June 13th – Peggy Lee – Say It

Mirrors easily ties with Sea Shells (a collection of arts songs and Chinese poetry) as Peggy Lee’s most surprising album.  Written and produced by Leiber and Stoller, the album features material which no one familiar with either their or Lee’s catalogues could have anticipated.  Peggy had previously scored with the writers’ I’m A Woman – and recorded their Is That All There Is? (against the wishes of her record company) in 1969.  She won a Grammy award for her trouble on the latter so their union was widely anticipated – not least by A&M who pushed the boat out on everything from the arrangements (mostly by Johnny Mandel) to the cover art by Hans Albers and David McMacken which was judged to be everything from impossibly glamourous to akin to a death mask.

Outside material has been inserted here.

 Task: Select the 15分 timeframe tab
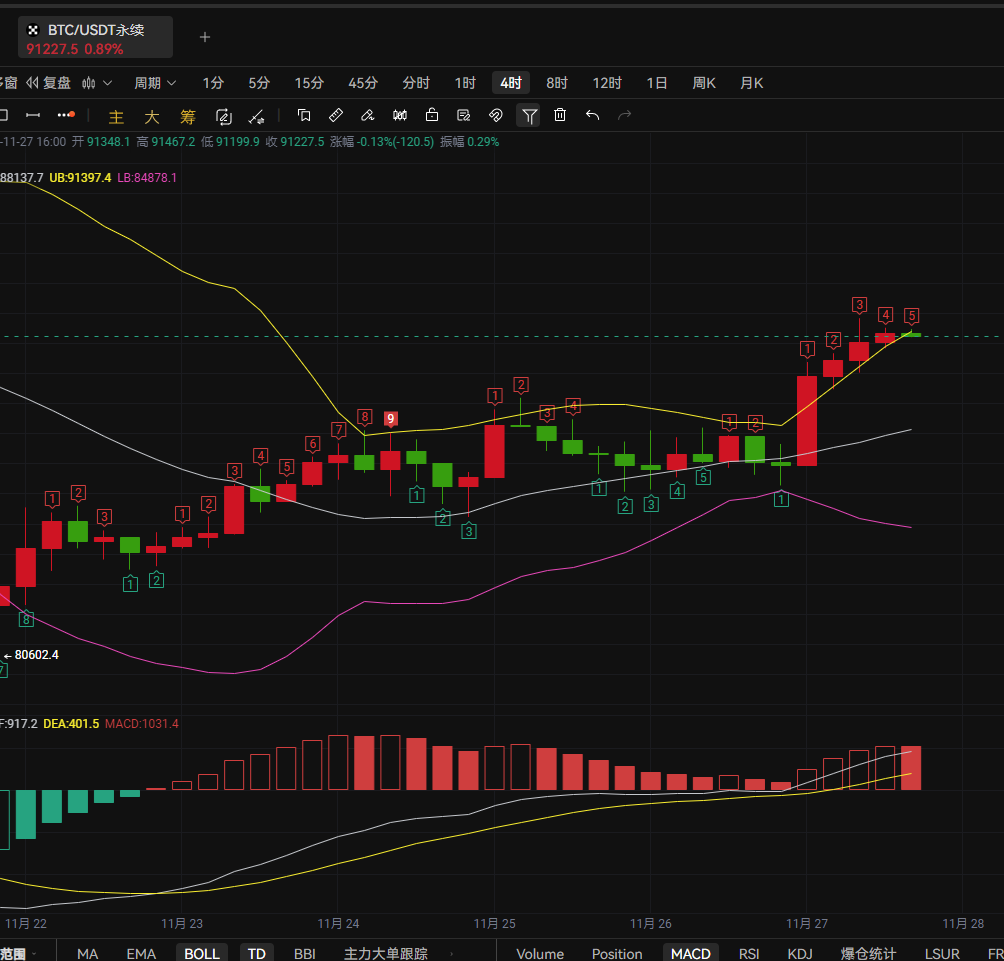pos(309,83)
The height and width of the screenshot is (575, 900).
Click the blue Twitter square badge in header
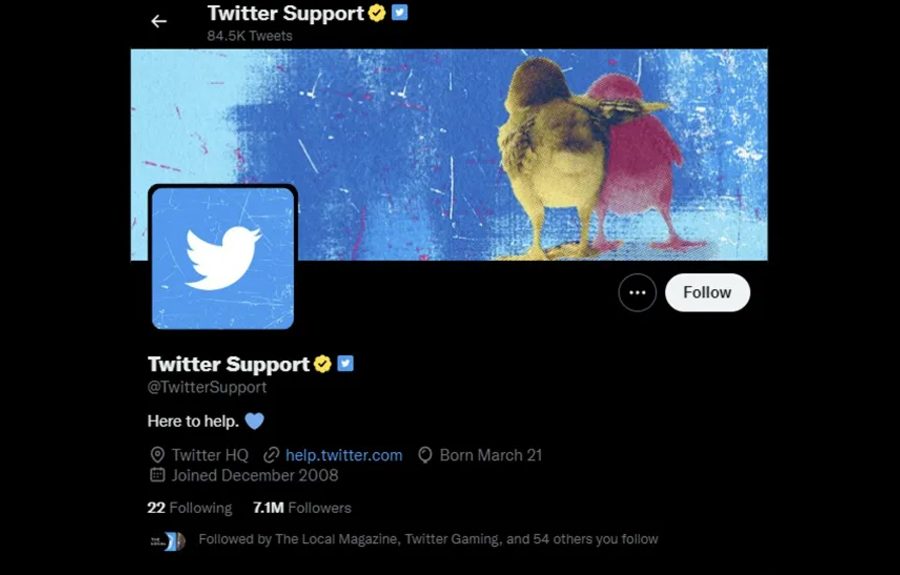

The songs encompass murder, drug addiction, mental illness, aging and, less unusually for a singer of Lee’s era, love and a certain amount of sex. But even the love songs are unconventional (as this one illustrates).

Lee was, by all accounts, difficult to work with at this point in her career (see James Gavin’s excellent biography Is That All There Is?: The Strange Life of Peggy Lee for an account of the recording sessions) and more or less disowned the album after it proved to be less than successful – much to the disappointment of its composers.  As with all such things it has been revaluated over time but critical opinion still places it somewhere between a masterpiece and a curate’s egg.  See what you think.